TASK REQUIREMENTS: Write out the data below word for word, leaving out the pictures.

EXERCISE MATERIAL:
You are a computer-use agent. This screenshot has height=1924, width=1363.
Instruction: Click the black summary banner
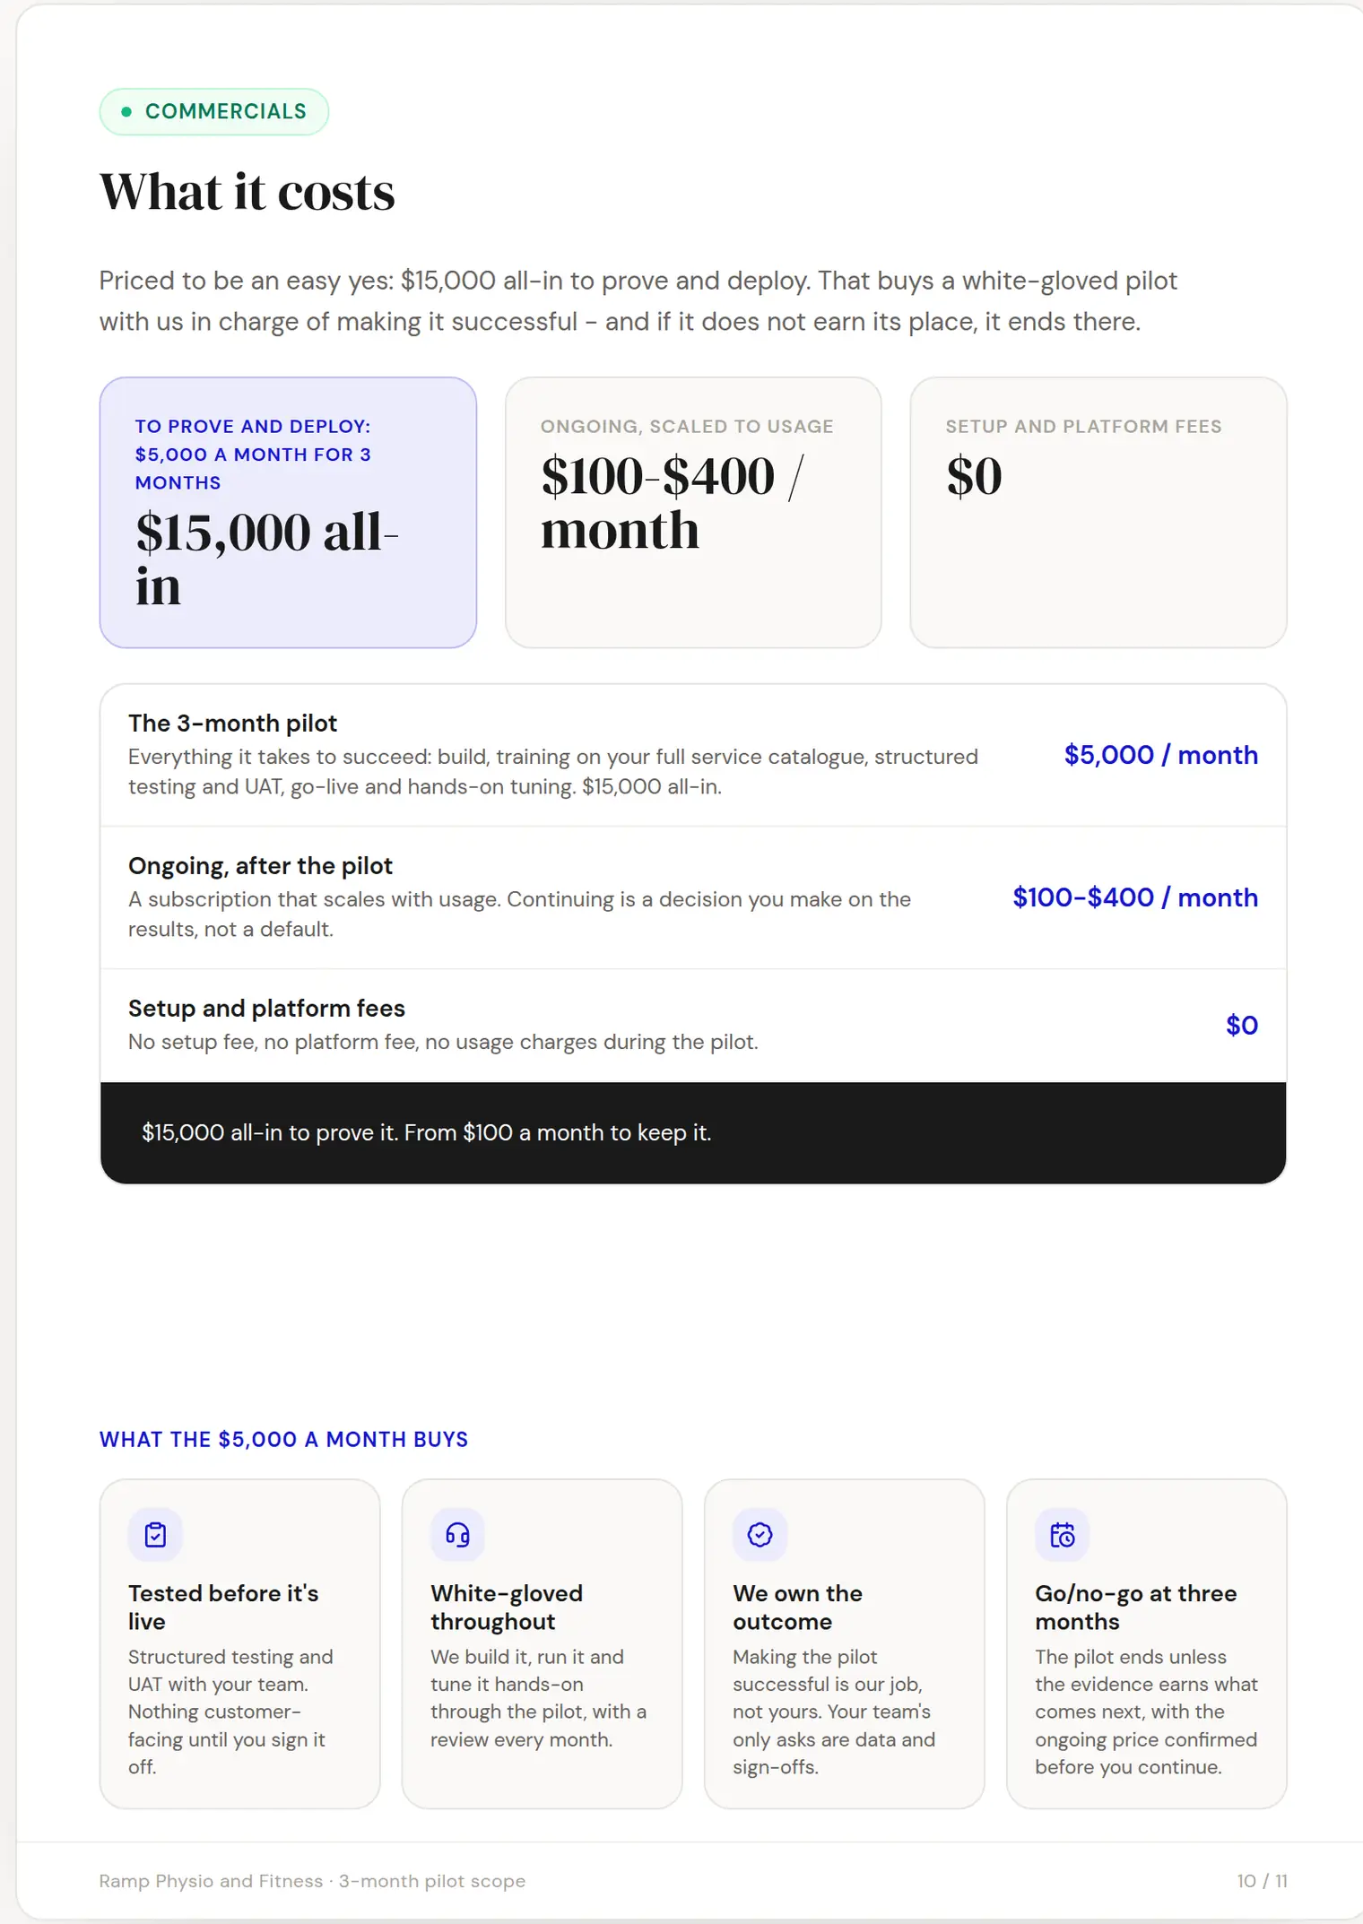click(x=693, y=1133)
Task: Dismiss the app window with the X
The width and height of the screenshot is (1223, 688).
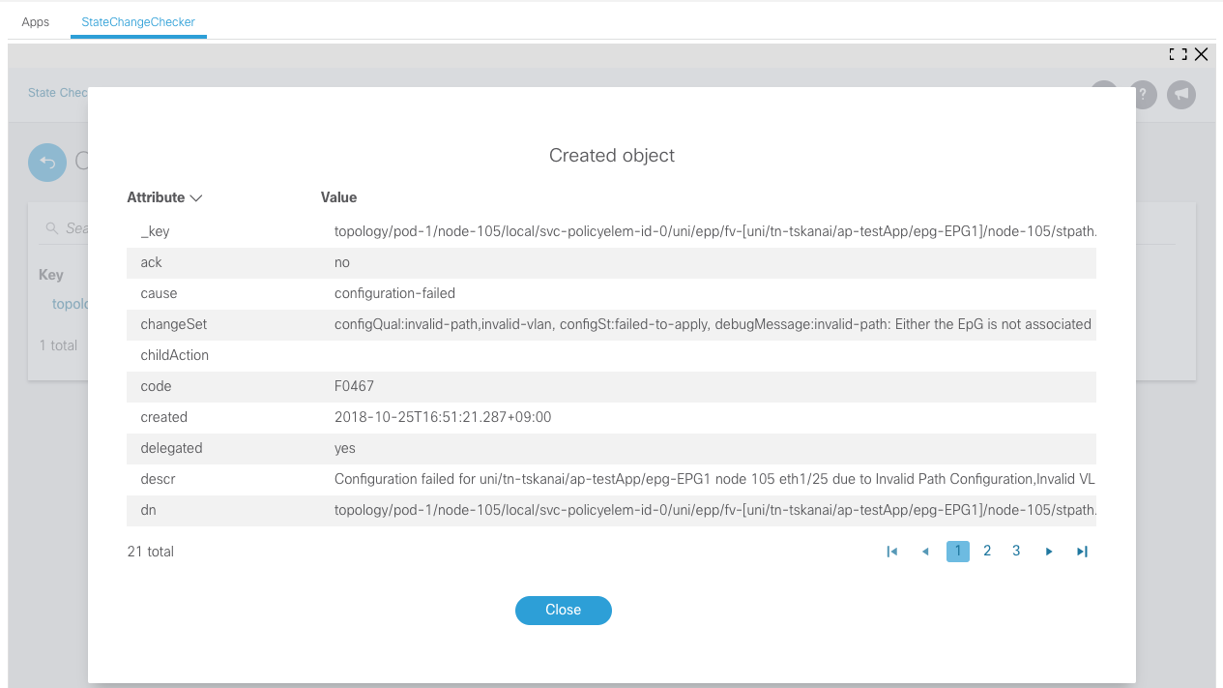Action: click(x=1201, y=54)
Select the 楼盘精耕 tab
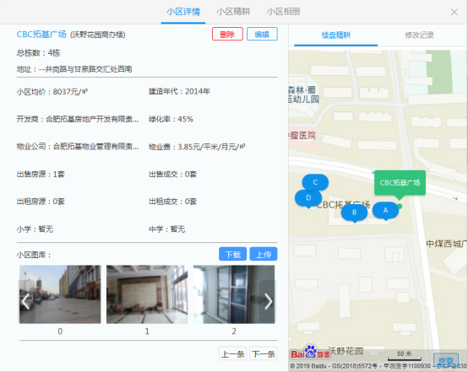This screenshot has width=468, height=372. point(335,35)
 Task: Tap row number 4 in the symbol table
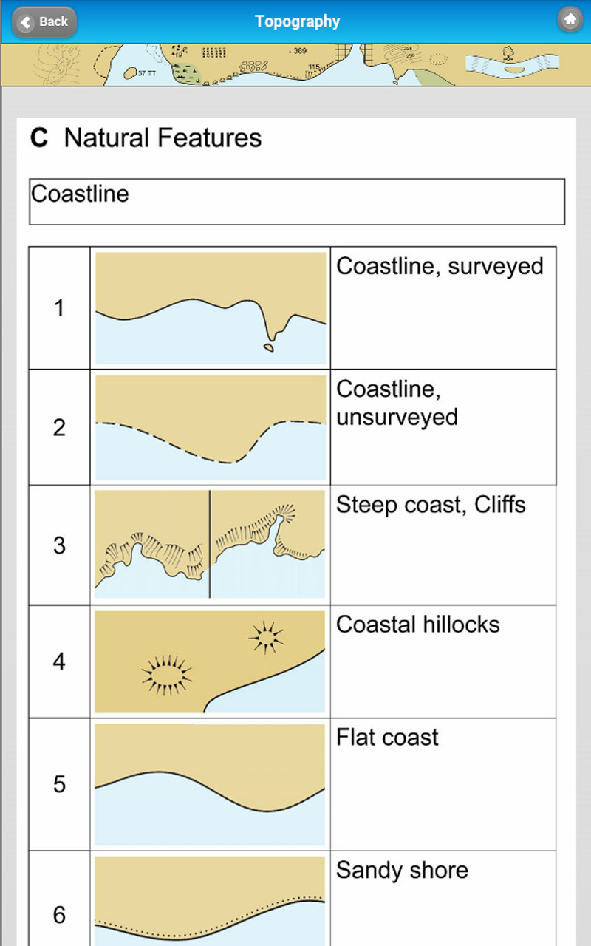(x=58, y=661)
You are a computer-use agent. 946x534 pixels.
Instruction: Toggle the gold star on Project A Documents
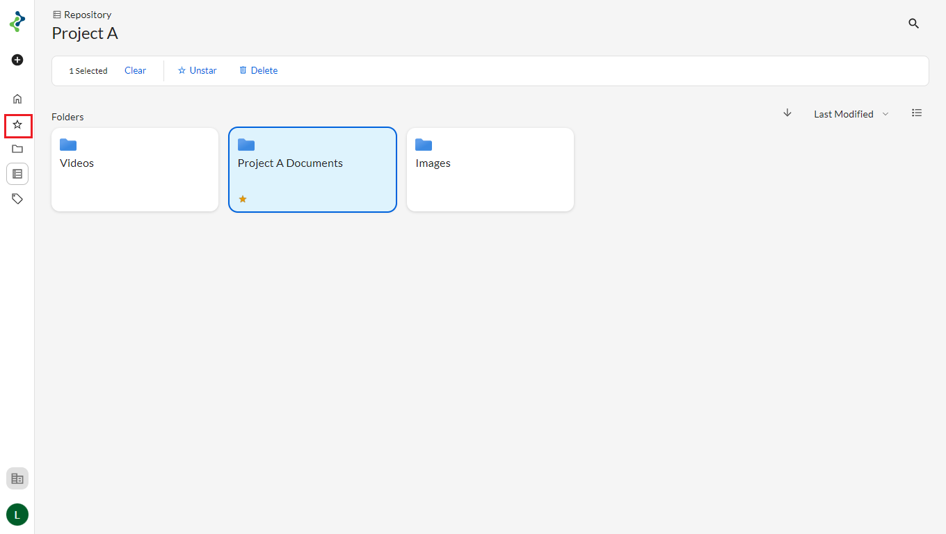[243, 199]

RESPONSE TO THIS TASK:
You are a computer-use agent. This screenshot has height=1924, width=1363.
Instruction: Click the black summary banner
click(x=693, y=1133)
Task: Dismiss the app window with the X
The width and height of the screenshot is (1223, 688).
Action: click(x=1201, y=54)
Select the 楼盘精耕 tab
This screenshot has width=468, height=372. point(335,35)
 Task: Tap row number 4 in the symbol table
(x=58, y=661)
You are a computer-use agent. 946x534 pixels.
Instruction: Toggle the gold star on Project A Documents
[243, 199]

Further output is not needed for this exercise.